BIO

Sarah Thibault est une artiste en arts visuels vivant et pratiquant à Québec. Diplômée en sculpture et en joaillerie, ses œuvres ont été présentées lors d’expositions individuelles et collectives dans plusieurs villes canadiennes dont Montréal, Toronto et Québec.

Récemment, elle a exposé son travail à Regart, centre d’artistes en art actuel(Lévis), à la galerie Art Mûr(Montréal) ainsi que lors de la Manif d’art 8(Québec). Au cours de son parcours, Thibault a également pris part à diverses résidences d’artistes au Québec et en Nouvelle-Écosse.

En 2018, elle participera à une résidence d’artiste au Studio Kura à Itoshima au Japon ainsi qu’à l’atelier-résidence du CALQ à Montréal.
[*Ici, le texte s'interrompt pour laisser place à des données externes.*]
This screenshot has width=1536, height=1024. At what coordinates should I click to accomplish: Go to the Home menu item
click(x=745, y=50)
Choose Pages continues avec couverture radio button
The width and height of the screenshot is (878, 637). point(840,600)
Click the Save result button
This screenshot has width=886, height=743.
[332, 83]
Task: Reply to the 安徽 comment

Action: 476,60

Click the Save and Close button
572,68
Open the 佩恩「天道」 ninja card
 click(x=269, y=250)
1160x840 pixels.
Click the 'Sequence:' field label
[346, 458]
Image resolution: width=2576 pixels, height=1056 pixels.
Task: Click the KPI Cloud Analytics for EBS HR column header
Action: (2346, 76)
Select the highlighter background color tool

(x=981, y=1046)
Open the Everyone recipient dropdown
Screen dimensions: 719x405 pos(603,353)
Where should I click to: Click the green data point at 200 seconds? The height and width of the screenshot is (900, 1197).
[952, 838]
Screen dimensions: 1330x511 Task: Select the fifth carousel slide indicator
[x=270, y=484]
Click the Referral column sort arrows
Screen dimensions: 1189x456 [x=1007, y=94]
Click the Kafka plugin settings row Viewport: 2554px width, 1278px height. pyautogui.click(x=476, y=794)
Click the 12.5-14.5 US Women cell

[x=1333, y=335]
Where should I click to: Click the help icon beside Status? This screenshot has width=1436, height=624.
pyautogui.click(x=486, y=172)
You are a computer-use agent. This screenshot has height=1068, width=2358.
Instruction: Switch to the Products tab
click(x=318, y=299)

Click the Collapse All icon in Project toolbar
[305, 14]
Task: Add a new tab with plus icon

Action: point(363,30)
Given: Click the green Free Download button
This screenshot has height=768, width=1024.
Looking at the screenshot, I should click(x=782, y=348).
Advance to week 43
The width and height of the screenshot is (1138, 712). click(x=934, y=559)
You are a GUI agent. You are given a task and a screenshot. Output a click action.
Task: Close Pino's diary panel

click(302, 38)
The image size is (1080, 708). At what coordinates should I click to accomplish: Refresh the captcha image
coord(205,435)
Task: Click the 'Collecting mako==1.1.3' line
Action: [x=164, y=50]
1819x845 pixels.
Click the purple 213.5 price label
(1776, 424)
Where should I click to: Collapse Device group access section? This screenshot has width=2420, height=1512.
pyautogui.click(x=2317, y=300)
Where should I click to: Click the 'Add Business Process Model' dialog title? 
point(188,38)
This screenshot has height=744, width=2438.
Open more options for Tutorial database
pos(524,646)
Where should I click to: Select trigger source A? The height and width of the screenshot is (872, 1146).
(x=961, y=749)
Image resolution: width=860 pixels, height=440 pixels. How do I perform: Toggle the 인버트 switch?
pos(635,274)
Ses œuvres font partie de plusieurs collections privées au Québec et en Nouvelle-Écosse.

 

DÉMARCHE ARTISTIQUE

Ma pratique artistique s’articule actuellement autour d’une appropriation de la culture visuelle du pouvoir. Des préoccupations anarchistes et féministes ainsi qu’un intérêt marqué pour la satire m’ont menée à utiliser une symbolique stéréotypée suggérant à la fois l’attrait et le ridicule du puissant.

À la suite de ma formation en joaillerie, j’ai approfondi mes réflexions à l’égard de l’objet d’art décoratif. Le désir de puiser mon langage visuel dans ses symboles s’est ensuite imposé dans ma démarche. Sa particularité d’être à la fois intime et ostentatoire propose un intéressant amalgame entre privé et public, un trait caractérisant également les fondements de la mise en scène de soi et de celle du pouvoir.

Élaborant à partir de ces considérations, j’utilise et je maquille des matériaux relatifs à la création de costumes et de décors, leurs rapports à la comédie insistants sur le simulacre de l’objet. Je crée des environnements dans lesquels des matières pauvres forment la carcasse d’œuvres sculpturales et installatives clinquantes, habitées de références au décor intérieur et au bijou.

Cette appropriation visuelle s’ancre dans une démarche d’empouvoirement visant à questionner notre relation au pouvoir en réutilisant ses stratégies de présentation. À l’aide de cet éventail de symboles, je cherche à provoquer des allers-retours entre intérieur et extérieur, affirmant ainsi, comme dans l’expression féministe bien connue, que le personnel est politique.